05:44PM, Friday 14 November 2025
Incidents of rural crime are not borne out of police resources being ‘sucked into the urban centres’, says the police and crime commissioner.
Thames Valley Police has undergone a significant structural change to local policing since June 2023, replacing the previous 11 Local Policing Areas with five Local Command Units.
Changes to the management structure have increased resource flexibility while growing neighbourhood policing teams, commissioner Matthew Barber told the Thames Valley Police and Crime Panel on Friday.
But Cllr Mark Howard described a ‘distinct different message’ about the reorganisation from conversations he has had with police officers in Windsor and Maidenhead.
The RBWM councillor referred to a ‘resigned situation’ where police officers were sent to places ‘further up the pecking order’, such as town centres, resulting in fewer patrols and ‘sporadic checking on vehicles’ in rural areas.
“[It] doesn’t mean it’s not as important. We have communities which are blighted by rave-type activities which are happening in beauty spots, drug taking in laybys, and recently rapes which were happening there,” Cllr Howard told the meeting.
Mr Barber said it was a ‘natural’ and a ‘fair and understandable concern’ as having a larger Local Command Unit means resources can be moved and ‘surged’.
“At times, resources will go into those more populous areas to deal with those crimes being reported, but it works both ways,” he added.
“There will be those higher crime areas, and frankly, it's quite right that policing deals with those, but that shouldn't be to the detriment of those other areas.
“Why I think the change was the right thing to do is, we shouldn't ringfence resources in one place and then leave other jobs undealt with.
“Our neighbourhood teams have significant areas to cover often, but they will maintain those geographical bases.
“You've got good sergeants, good PC's who still get to know their communities.
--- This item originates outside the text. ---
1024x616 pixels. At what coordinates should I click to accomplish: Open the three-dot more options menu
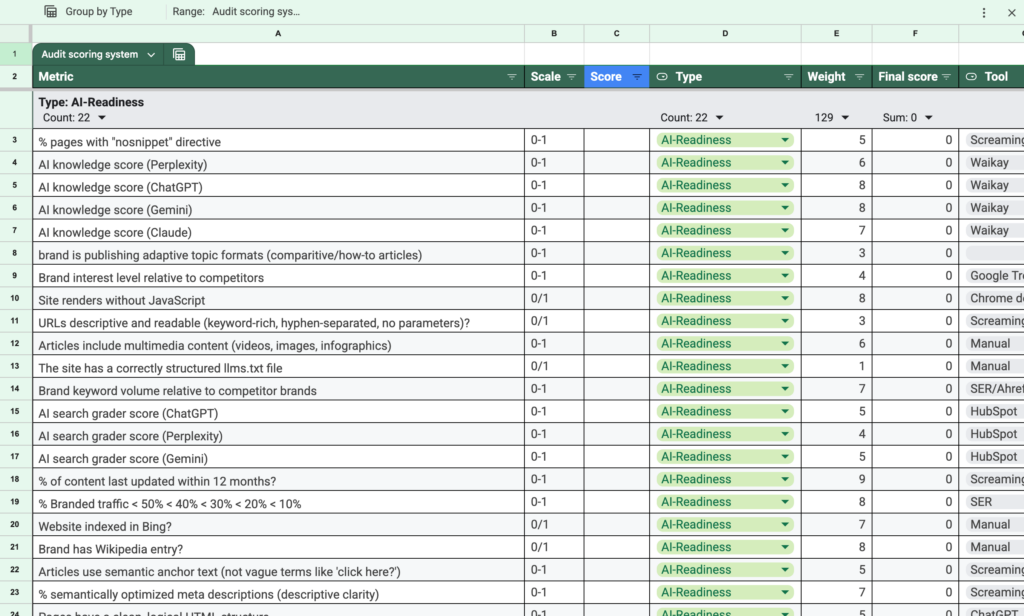point(984,12)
They get to know people in their local villages, and they’re still patrolling those areas.
“Clearly, I can’t direct operationally, but within the realm of day-to-day fluctuations between what’s needed, I don’t think [resources are] being borne out elsewhere.”
Mr Barber said there's a requirement to respond to inquiries within 72 hours, and each local team now has a shared mailbox where responses are ‘dip-checked’ to ensure they are ‘meaningful’.
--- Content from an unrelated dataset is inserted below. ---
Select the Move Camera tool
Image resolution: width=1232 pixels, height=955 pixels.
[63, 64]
Have Your Say meetings and police surgeries are also allocated to ‘make sure officers are getting out there’ for ‘visibility’.
But Cllr Howard said that smaller rural areas are ‘not getting attention’ due to other policing needs in the town centres.
“The issue of Saturday nights – especially Windsor and other places with certain needs for policing – events happening in smaller rural areas are just not getting attention,” Cllr Howard said.
“When we are approaching the police, they are effectively saying we’re being sucked elsewhere, and it's that proactivity of being there to stop the 100-person event means the 1,000-person event doesn’t happen as well.”
Mr Barber referenced recent raves in rural Oxfordshire where the local neighbourhood team would have been ‘hugely outnumbered and unresourced’ if left to deal with the incidents alone.
“The reality is, you've got a big, significant incident like that, you can withdraw resources from your more urban areas,” he said.
The commissioner said ‘proactive patrolling remains important’ and had seen continued use of the rural crime task force in RBWM, but no evidence of ‘significantly limited rural patrolling’.
“We would all love to see a patrol on every street all the time, but I’m sure if you went into urban Maidenhead, people would say they would like to see more patrols,” he said.
“I don’t think the evidence of other areas has borne out that all of the resource gets sucked into the urban centres.”